WHAT YOU WILL DO:
Rewrite the lines of these records as a numbered list, leaving out blank lines and the pictures.

"""

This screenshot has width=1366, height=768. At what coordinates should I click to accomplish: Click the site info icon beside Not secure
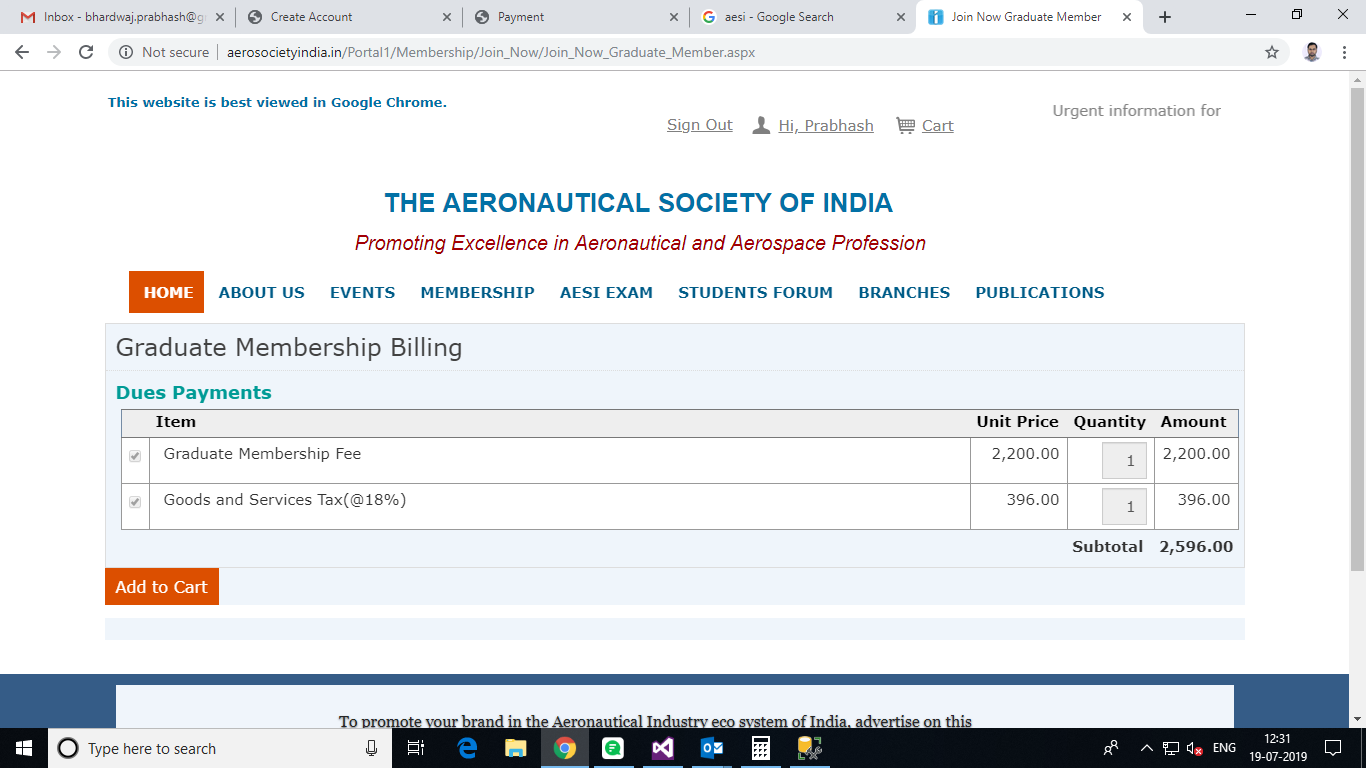(x=126, y=52)
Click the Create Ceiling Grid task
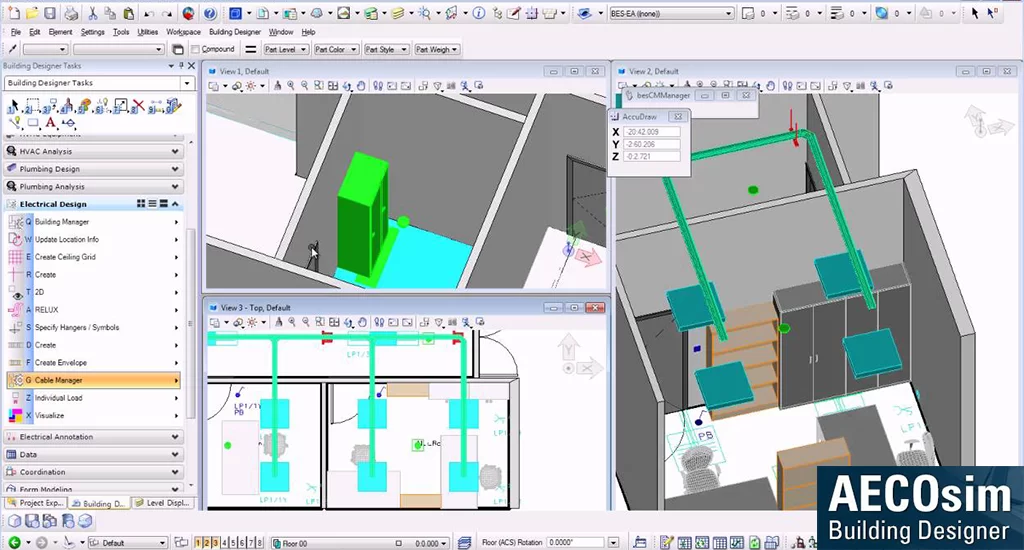Screen dimensions: 1024x550 point(65,257)
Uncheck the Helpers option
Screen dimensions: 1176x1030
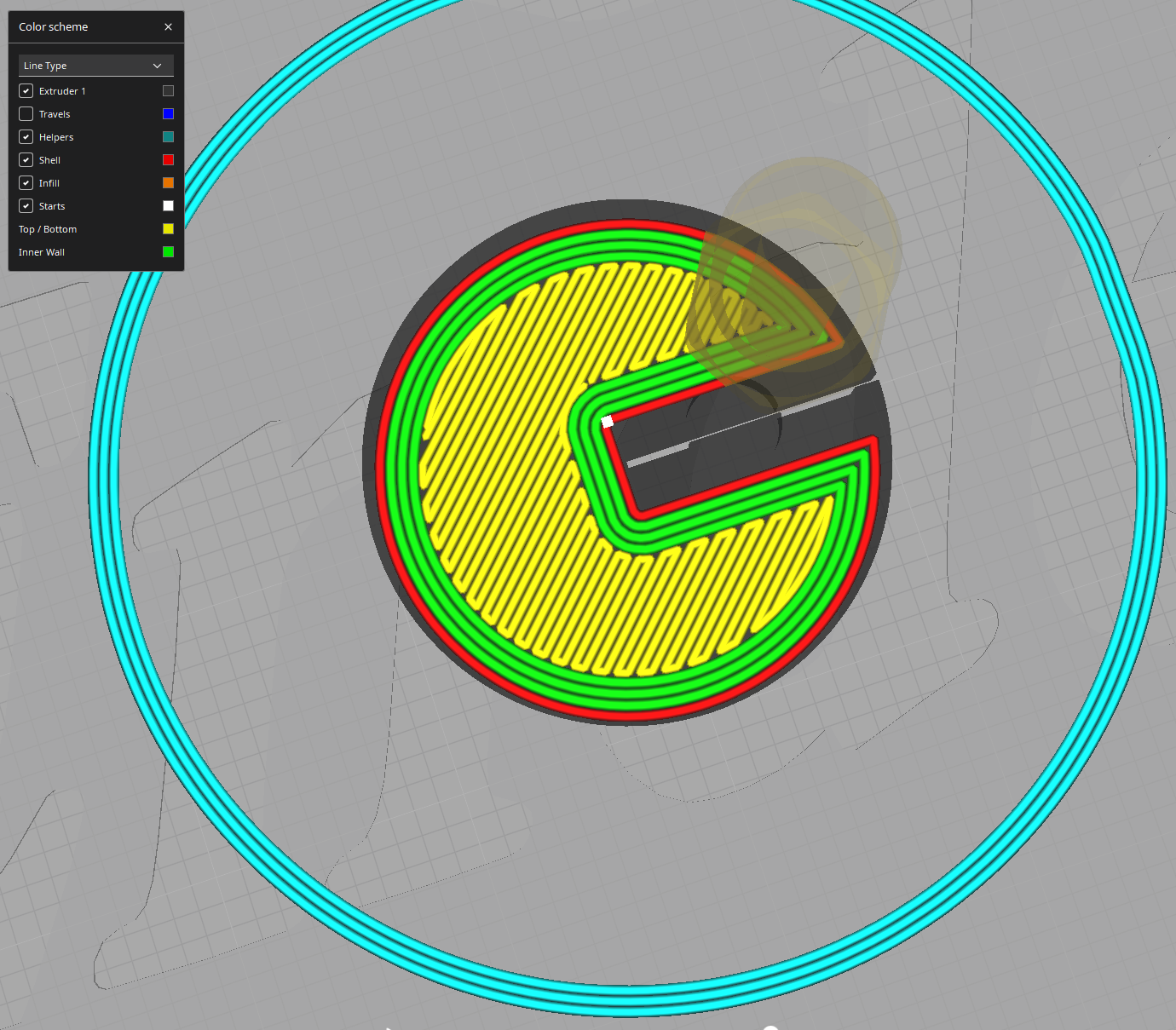pos(26,136)
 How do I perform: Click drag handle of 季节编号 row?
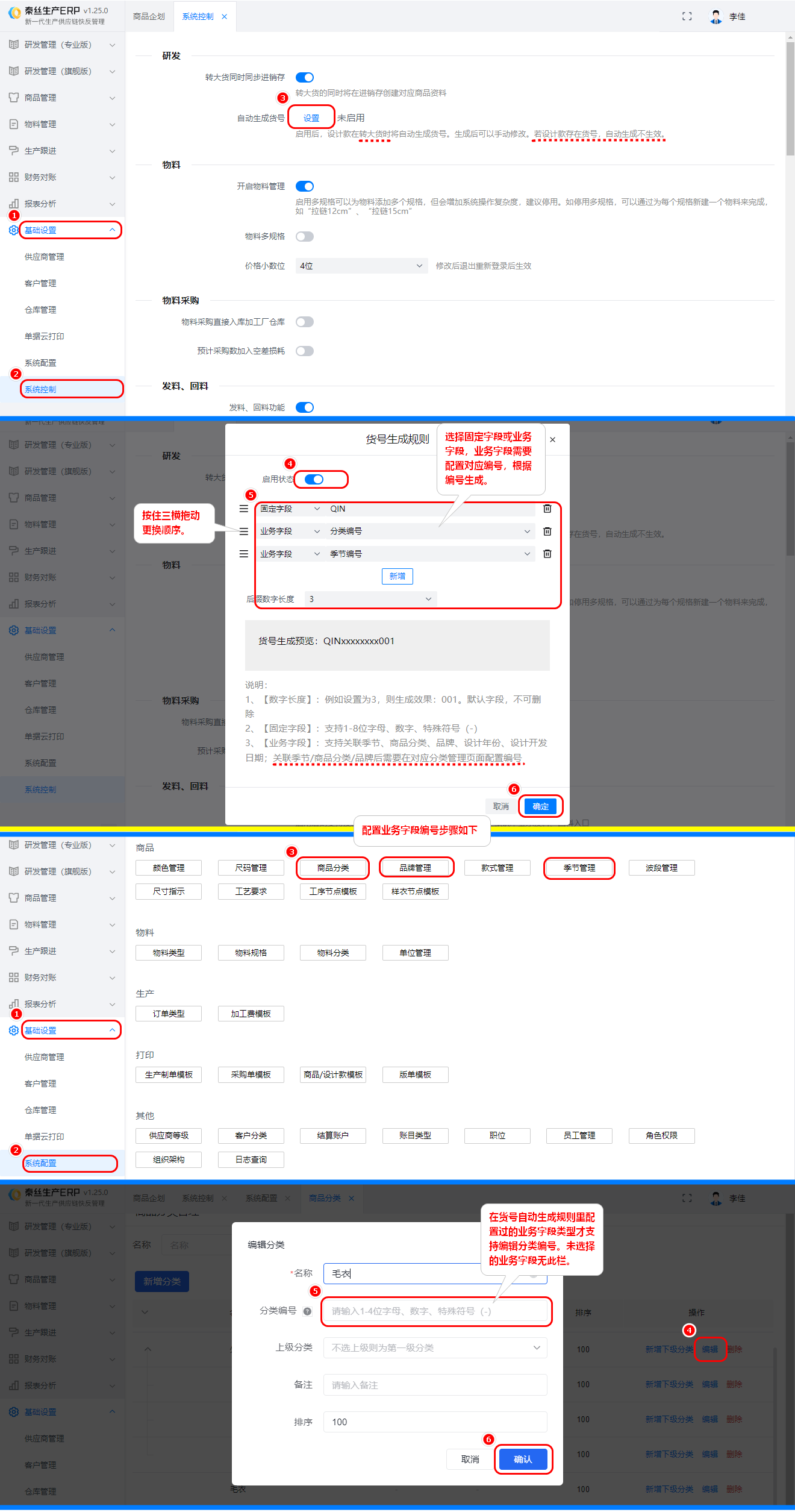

"""

ANSWER TO THE TASK:
1. This screenshot has width=1366, height=768. At what coordinates should I click to accomplish: Click the site info icon beside Not secure
2. (x=126, y=52)
3. Click the Create Ceiling Grid task
4. Screen dimensions: 1024x550 point(65,257)
5. Uncheck the Helpers option
6. Screen dimensions: 1176x1030
7. pos(26,136)
8.  How do I perform: Click drag handle of 季节编号 row?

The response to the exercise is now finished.